* Begin EXCERPTED TEXT *
Interest on the [Class A-1] [Class A-2] [Class A-3] [Class A-4]
Notes will be payable on the Distribution Date related to [Class A-1] [Class
A-2] [Class A-3] [Class A-4] Notes. The Distribution Dates for the [Class A-1]
[Class A-2] [Class A-3] [Class A-4] Notes will generally be the day following
the last day of each Auction Rate Period, in the case of an Auction Rate Period
of 35 days, and every 35 days and on the day following the last day each Auction
Rate Period therefore, in the case of an Auction Rate Period of more than 35
days.
The per annum rate of interest on the [Class A-1] [Class A-2] [Class
A-3] [Class A-4] Notes for each Interest Period, subject to certain limitations,
will equal the rate determined from time to time at an Auction conducted
pursuant to the Auction Procedures described in Annex II to the Series 2001-2
Offering Circular. Auctions are expected to occur every 35 days with respect to
[Class A-1] [Class A-2] [Class A-3] [Class A-4] Notes but, as further described
herein, such Auctions may occur less frequently. Interest with respect to the
[Class A-1] [Class A-2] [Class A-3] [Class A-4] Notes will be calculated on the
basis of a 360-day year and the actual number of days elapsed during the
respective Interest Period.
* End EXCERPTED TEXT *
JOBS:
(1) Answer these questions from the passage on note interest.
(a) How often are Auctions expected to occur for the Notes?
(b) Where are the Auction Procedures described?
(c) On what basis will interest on the Notes be calculated?
(2) Transcribe word for word the stretch of the passage on note interest from "The per annum" through "respective Interest Period.".
* Begin MATERIAL *
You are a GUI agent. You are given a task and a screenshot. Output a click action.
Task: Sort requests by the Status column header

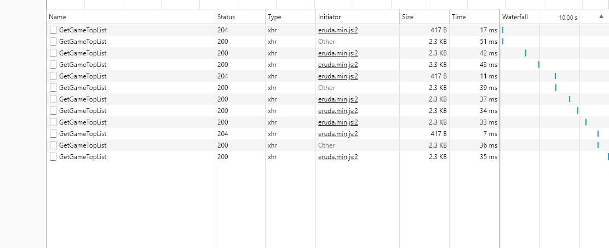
* End MATERIAL *
ANSWERS TO THE EXERCISES:
(1)
(a) Every 35 days.
(b) In Annex II to the Series 2001-2 Offering Circular.
(c) On the basis of a 360-day year and the actual number of days elapsed during the respective Interest Period.

(2)
The per annum rate of interest on the [Class A-1] [Class A-2] [Class
A-3] [Class A-4] Notes for each Interest Period, subject to certain limitations,
will equal the rate determined from time to time at an Auction conducted
pursuant to the Auction Procedures described in Annex II to the Series 2001-2
Offering Circular. Auctions are expected to occur every 35 days with respect to
[Class A-1] [Class A-2] [Class A-3] [Class A-4] Notes but, as further described
herein, such Auctions may occur less frequently. Interest with respect to the
[Class A-1] [Class A-2] [Class A-3] [Class A-4] Notes will be calculated on the
basis of a 360-day year and the actual number of days elapsed during the
respective Interest Period.